By Barbara H. Peterson

Farm Wars

The issue of crops that have been genetically modified (GM) contaminating surrounding crops is one that is growing in severity, and triggering lawsuits by farmers whose crops have been contaminated.

Farmers who grow GM crops might find themselves as defendants in a lawsuit filed by neighbors who complain about crop contamination. For instance, plaintiffs might allege that pollen from the defendant’s GM crops drifted over a property line (via wind, insects, etc.) and contaminated their non-GM crops…. 

How can a farmer who grows GM crops manage the risk of a potential crop contamination lawsuit? Last November, a conference was held in Minneapolis to consider strategies for the co-existence of GM, non-GM, and organic crop production. Participants included representatives of the USDA, agbiotech companies, and academia. One recommendation from the Minneapolis meeting was to define legal responsibilities for compromised crop production. It would be helpful to establish an acceptable standard of behavior for a farmer who grows GM crops, and to identify the duty owed by that farmer to a neighbor who grows non-GM crops. Setting such a standard should provide more certainty in determining whether crop contamination was due to negligence.

Since litigation is involved, here comes the insurance industry to the rescue. Hey, they might as well get in on the act and make a buck off of the carnage. Looks like a plum ripe for the picking. So instead of addressing the problem at its root – which is the fact that GM crop planting should be immediately stopped – another pariah industry might stand to make a killing off the backs of farmers who already pay too much for insurance premiums.

Another recommendation was to establish a pilot program for an indemnity fund to reimburse losses caused by genetic contamination of non-GM and organic corn by GM corn. Many existing insurance policies do not cover pollution-related damages, and insurers may argue that pollen drift is a type of pollution. An alternative recommendation of the Minneapolis conference participants was to modify federal crop insurance programs to provide cross-contamination coverage. Farmers could also ask agbiotech companies that sell GM seed to indemnify them against liability in the event of a lawsuit.
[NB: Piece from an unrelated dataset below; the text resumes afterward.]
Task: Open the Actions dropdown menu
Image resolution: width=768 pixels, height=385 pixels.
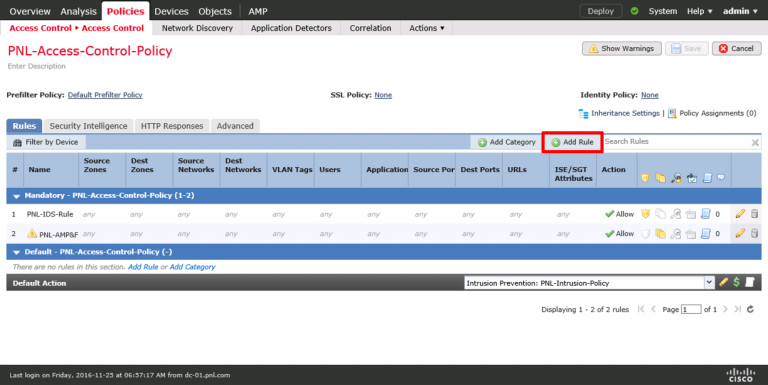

What we have here is an attempt to mitigate damages caused by an industry (GM) that cares nothing for life or the environment, by introducing another industry (insurance) into the mix that cares nothing for life or the environment, and no one will get a fair shake. One possible scenario is that farmers who are trapped in the GM crop cycle will have to buy additional insurance to cover lawsuits by farmers whose crops have been ruined by GM contamination, and farmers who have organic fields that stand to lose their businesses in the case of GM contamination, will be forced to buy additional insurance to cover their losses, and receive as reimbursement for the loss only a fraction of the actual amount, as anyone knows who has ever had to file an insurance claim. A win/win situation for the insurance companies, and a lose/lose situation for farmers caught in the trap.

The solution? Get rid of all GM crops! There is no co-existence. Get back to basics. I know that this is a tough nut to crack for those farmers caught in the cycle, but it can be done, and now is the time to learn how.